Identification notes
This is a plant which likes sheltered, well-drained locations, such as the sides of walls, the bases of shaded hedgebanks, roadside banks, edges of paths…just the sort of places where bryologists like to poke about. It looks a little like B. capillare, which is helpful, as it starts you looking in the right area for an identification. It shares with that species the leaf shape – widest above the middle. However, the nerve is not so excurrent and the leaves when dry, though shrunken and curled, do not form the characteristic twisted spirals familiar to every bryologist. The most striking feature of this moss is the very well-defined, multi-stratose, thickened leaf border, quite spectacular in section under the microscope and readily visible with the hand lens.

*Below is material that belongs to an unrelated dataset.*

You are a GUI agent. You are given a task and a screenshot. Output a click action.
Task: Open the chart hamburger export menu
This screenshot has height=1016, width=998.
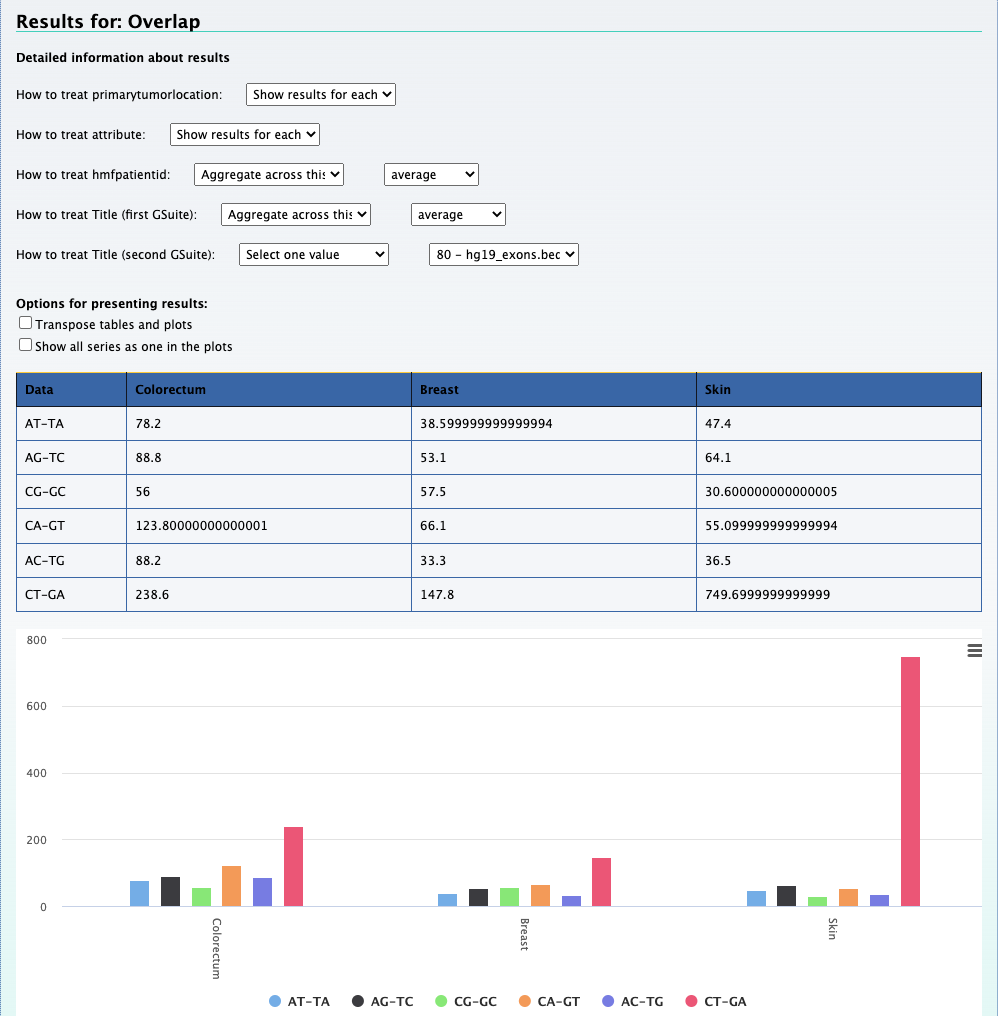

Not usually mentioned, but a trap for the unwary, is that Tortula subulata grows in many similar habitats: well-drained soils, roadsides, woodland banks… it is very variable in its leaf shape and also has a noticeably differentiated leaf margin under the hand lens. However, this species is usually fertile, in contrast to B. donianum, and with a really good hand lens and a bright background such as a sunlit sky, the individual elongated cells of the Bryum can be seen, whilst the quadrate, papillose cells of the Tortula are not really discernible. If in doubt, the microscope renders the difference immediately obvious.